Important to this passage is that Jesus identifies Himself with the Father. He says, "I AM the Good Shepherd." It is one of the seven "I AM" statements in John's Gospel. These statements recall what God said to Moses in Exodus 3:14 when Moses asked God to tell him His name, and God said "I AM WHO AM." Observant first century Jews would have easily made this connection.
|Good Shepherd mosaic|
Mausoleum of Galla, Ravenna, Italy
But the thing that stands out for me in this passage is, "The shepherd calls each of his sheep by name and leads them out...and the sheep follow him because they know his voice." The idea of God calling us by name is one that we hear over and over again in both the Old Testament and the New Testament. Yet, we have to be attentive to the call, and once we recognize Who it is that is calling us, I believe that the only choice we can make is to follow His voice because it leads to the abundant life. I think this is beautifully portrayed in this 5th century mosaic in Ravenna. In this mosaic, Jesus is not just a simple peasant shepherd, but He is easily identified as Christ by the gold nimbus, the cross, and the gold and purple colors of his garments.
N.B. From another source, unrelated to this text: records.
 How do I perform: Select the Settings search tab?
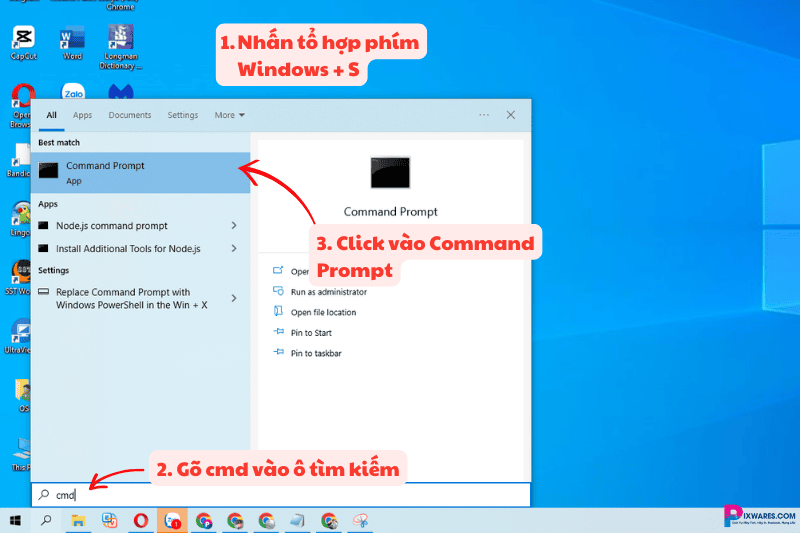183,115
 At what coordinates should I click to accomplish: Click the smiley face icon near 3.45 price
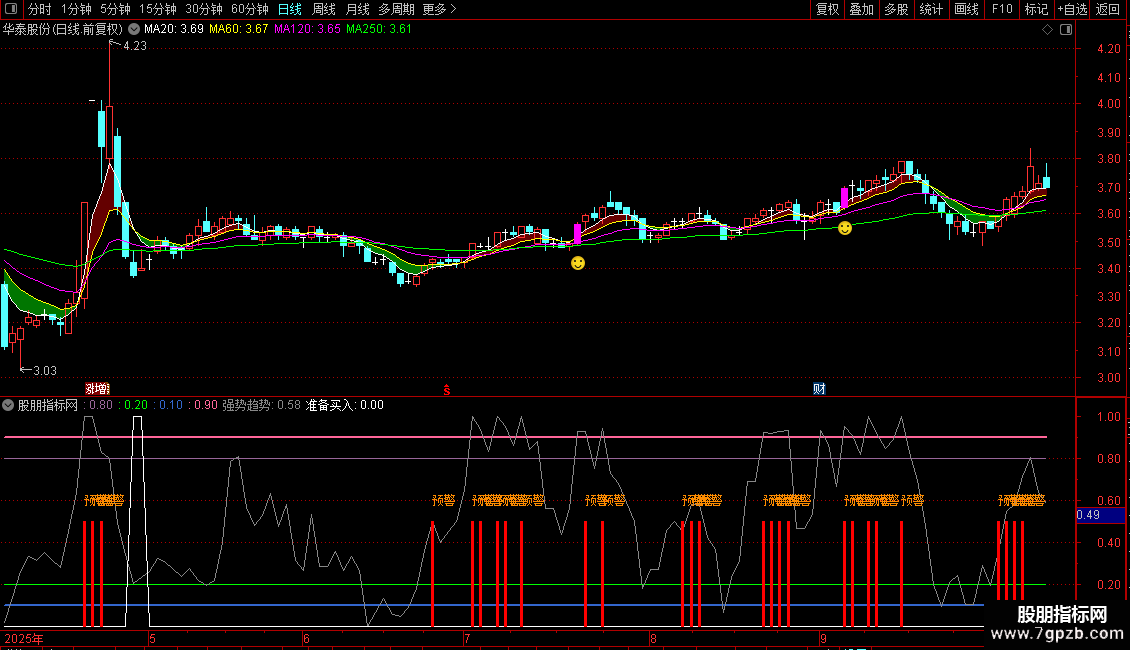(578, 263)
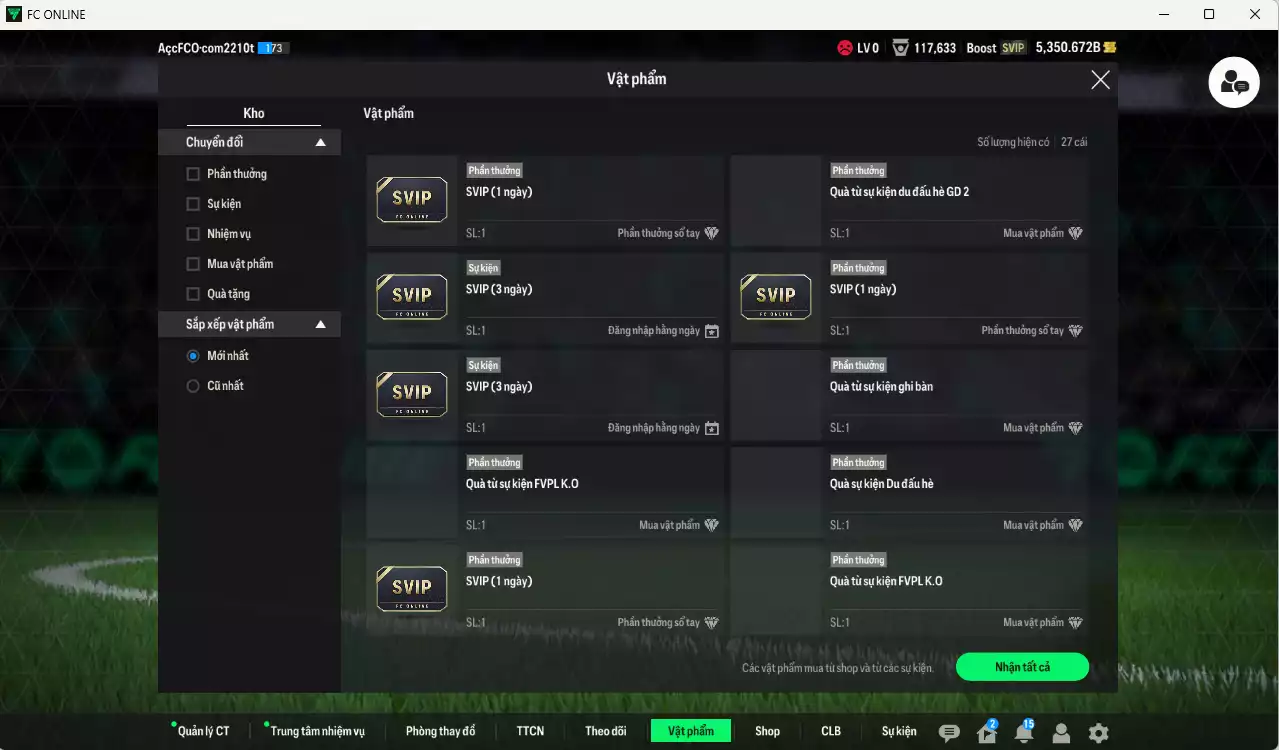Screen dimensions: 1279x750
Task: Open notifications bell with badge 15
Action: (1023, 733)
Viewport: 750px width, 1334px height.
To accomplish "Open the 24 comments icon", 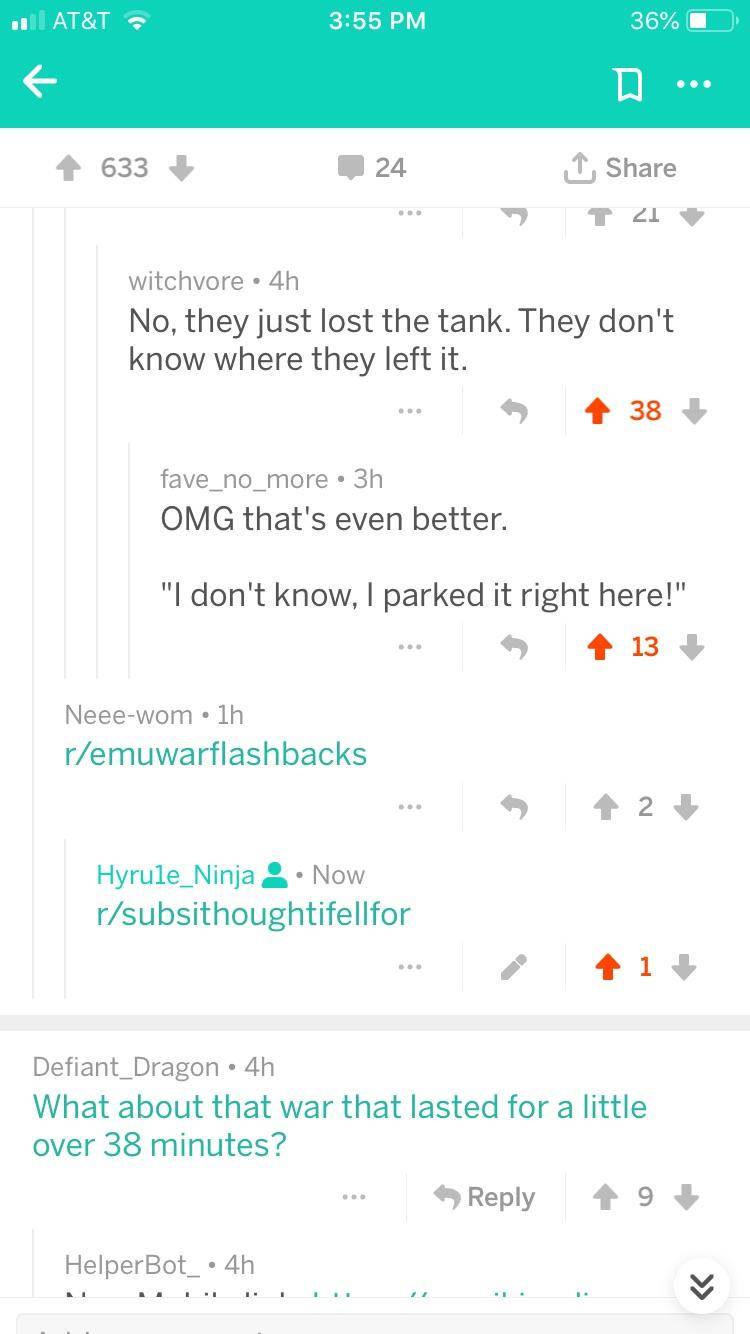I will click(x=351, y=168).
This mosaic is of Byzantine style so everything in it has some meaning.
Also today we celebrate Vocations Sunday. When Pope Paul VI instituted the first World Day of Prayer for Vocations in 1964, he said, "O Jesus, Divine Shepherd of the spirit, you have called the Apostles in order to make them fishermen of men, you still attract to you burning spirits and generous young people, in order to render them your followers and ministers to us." Let us pray today and always that more young people will be open to hearing God's call to serve God and God's people in ordained ministry, in religious life, and as lay leaders in our Church. But most of all, may we all be open to answering the Shepherd's call to follow Him where ever He may lead us.